Breast cancer cells dividing. Image: National Cancer Institute
Hormone receptor-positive breast cancer can spread throughout the body via the bloodstream as circulating tumor cells, or CTCs, which eventually reach remote body sites to form metastatic tumors.
The potential for these cells to form metastases rises with increased production of ribosomes, the protein-making machinery found in every living cell, according to Harvard Medical School investigators based at Massachusetts General Hospital Cancer Center.
Their work, described in a first release paper published online in Science, reveals that a subpopulation of CTCs enriched from the blood of breast cancer patients have higher levels of ribosomal proteins (RP). The presence of these proteins is associated with increased disease aggressiveness and poor clinical outcomes.
Importantly, the discovery also suggests that a combination of targeted therapies that disrupt the ribosome function and inhibit cancer cell growth slows the spread of breast cancer in a mouse model.
The study was led by Douglas Micalizzi, HMS instructor in medicine at Mass General, and co-corresponding authors Daniel Haber, the Kurt J. Isselbacher Professor of Oncology at HMS and Mass General, and Shyamala Maheswaran, HMS associate professor of surgery at Mass General.

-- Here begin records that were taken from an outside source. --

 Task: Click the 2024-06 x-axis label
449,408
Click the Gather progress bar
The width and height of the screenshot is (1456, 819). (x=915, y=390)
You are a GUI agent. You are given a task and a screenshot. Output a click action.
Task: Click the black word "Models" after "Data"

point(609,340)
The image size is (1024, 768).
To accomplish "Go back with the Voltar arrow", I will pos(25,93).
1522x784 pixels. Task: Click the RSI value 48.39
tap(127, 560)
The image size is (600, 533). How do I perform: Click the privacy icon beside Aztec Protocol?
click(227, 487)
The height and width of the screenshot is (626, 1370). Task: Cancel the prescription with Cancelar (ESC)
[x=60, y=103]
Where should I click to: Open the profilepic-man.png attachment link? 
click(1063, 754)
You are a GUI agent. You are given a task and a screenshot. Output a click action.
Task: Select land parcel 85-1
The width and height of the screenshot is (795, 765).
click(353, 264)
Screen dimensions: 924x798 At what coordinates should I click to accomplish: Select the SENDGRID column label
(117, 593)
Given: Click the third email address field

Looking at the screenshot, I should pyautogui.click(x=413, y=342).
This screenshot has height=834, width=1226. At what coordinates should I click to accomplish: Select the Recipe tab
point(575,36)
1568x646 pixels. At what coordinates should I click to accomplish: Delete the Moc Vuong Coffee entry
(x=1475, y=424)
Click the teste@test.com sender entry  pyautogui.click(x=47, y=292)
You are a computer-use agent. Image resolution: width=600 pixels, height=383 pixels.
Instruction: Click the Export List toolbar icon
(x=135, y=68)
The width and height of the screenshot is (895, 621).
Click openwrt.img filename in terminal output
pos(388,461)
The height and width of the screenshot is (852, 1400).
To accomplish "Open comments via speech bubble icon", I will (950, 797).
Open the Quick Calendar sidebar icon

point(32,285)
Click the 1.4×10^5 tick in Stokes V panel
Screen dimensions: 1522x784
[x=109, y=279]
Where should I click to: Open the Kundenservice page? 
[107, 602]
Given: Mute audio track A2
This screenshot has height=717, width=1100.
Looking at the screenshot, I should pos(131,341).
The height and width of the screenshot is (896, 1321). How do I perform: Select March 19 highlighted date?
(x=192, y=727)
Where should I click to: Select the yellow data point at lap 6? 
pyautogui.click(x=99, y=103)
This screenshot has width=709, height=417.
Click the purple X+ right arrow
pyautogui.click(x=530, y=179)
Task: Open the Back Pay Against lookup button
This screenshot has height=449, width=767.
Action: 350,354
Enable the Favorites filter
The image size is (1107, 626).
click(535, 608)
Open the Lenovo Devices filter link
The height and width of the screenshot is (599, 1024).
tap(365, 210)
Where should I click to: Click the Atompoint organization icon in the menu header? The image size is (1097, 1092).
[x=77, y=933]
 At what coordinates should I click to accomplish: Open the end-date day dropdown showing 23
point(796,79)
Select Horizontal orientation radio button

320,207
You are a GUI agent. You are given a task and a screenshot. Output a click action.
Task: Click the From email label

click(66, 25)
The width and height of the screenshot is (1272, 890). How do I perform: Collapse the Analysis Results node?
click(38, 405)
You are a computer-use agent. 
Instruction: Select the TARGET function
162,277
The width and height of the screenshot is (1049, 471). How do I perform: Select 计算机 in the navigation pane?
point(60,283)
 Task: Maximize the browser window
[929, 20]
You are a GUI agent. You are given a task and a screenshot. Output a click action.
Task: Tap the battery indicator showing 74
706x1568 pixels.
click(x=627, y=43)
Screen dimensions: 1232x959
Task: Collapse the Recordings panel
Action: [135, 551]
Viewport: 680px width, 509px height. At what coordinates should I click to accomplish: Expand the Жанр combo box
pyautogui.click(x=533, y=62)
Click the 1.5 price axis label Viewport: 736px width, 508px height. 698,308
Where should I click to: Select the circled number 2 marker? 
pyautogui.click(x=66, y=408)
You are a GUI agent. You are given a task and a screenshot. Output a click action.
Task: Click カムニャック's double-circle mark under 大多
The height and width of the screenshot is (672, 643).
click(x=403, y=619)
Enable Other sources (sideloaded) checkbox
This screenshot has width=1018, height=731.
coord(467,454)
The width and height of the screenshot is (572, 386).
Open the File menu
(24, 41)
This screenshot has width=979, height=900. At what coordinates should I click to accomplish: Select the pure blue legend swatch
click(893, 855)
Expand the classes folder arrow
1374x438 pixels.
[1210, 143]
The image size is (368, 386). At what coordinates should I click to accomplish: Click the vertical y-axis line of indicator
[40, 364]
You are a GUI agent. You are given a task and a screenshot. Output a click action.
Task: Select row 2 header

“The Haber/Maheswaran lab has been one of the pioneers in being able to isolate, analyze and now use CTCs that are derived from patient blood samples. They offer many advantages and opportunities for understanding the metastatic pathways that are involved in advanced breast cancer,” Micalizzi said.
The team, spearheaded by first author Richard Ebright, an MD-PhD student at HMS, collected and analyzed CTCs from the blood of patients with metastatic hormone receptor-positive breast cancer and used cell lines generated from CTCs. They used CRISPR activation, a technique for studying the effect of gene activation, to screen the entire genome of the CTCs for genes that promote cancer spread.
They found that ribosomal proteins in general, and in particular one ribosomal protein, RPL15, promoted the spread of breast cancer. Patients with more aggressive breast cancer and worse survival tended to have CTCs with high levels of ribosomal proteins.
In collaboration with the lab of Shobha Vasudevan, HMS associate professor of medicine at Mass General, the team demonstrated that RPL15 alters the landscape of protein production within the CTCs.
Using a mouse model of metastatic breast cancer, the investigators tested the combination of targeted therapies consisting of an inhibitor of the ribosome and an inhibitor of cancer cell growth. They found that the combination had “dramatically increased efficacy” against RPL15 CTCs compared with other CTCs. These findings suggest that metastases might be slowed or prevented and warrants further investigation.
“These early results suggest that simultaneous therapeutic targeting of the cell translational machinery and cell proliferation pathways may merit investigation as a method to suppress an aggressive subset of CTCs that are characterized by high expression of RP genes,” the authors wrote.
The study was supported by the National Institutes of Health, Breast Cancer Research Foundation, Howard Hughes Medical Institute, National Foundation for Cancer Research, ESSCO Breast Cancer Research, National Cancer Institute, Susan G. Komen, American Cancer Society and American Society of Clinical Oncology.
Relevant disclosures can be found in the full text of the paper.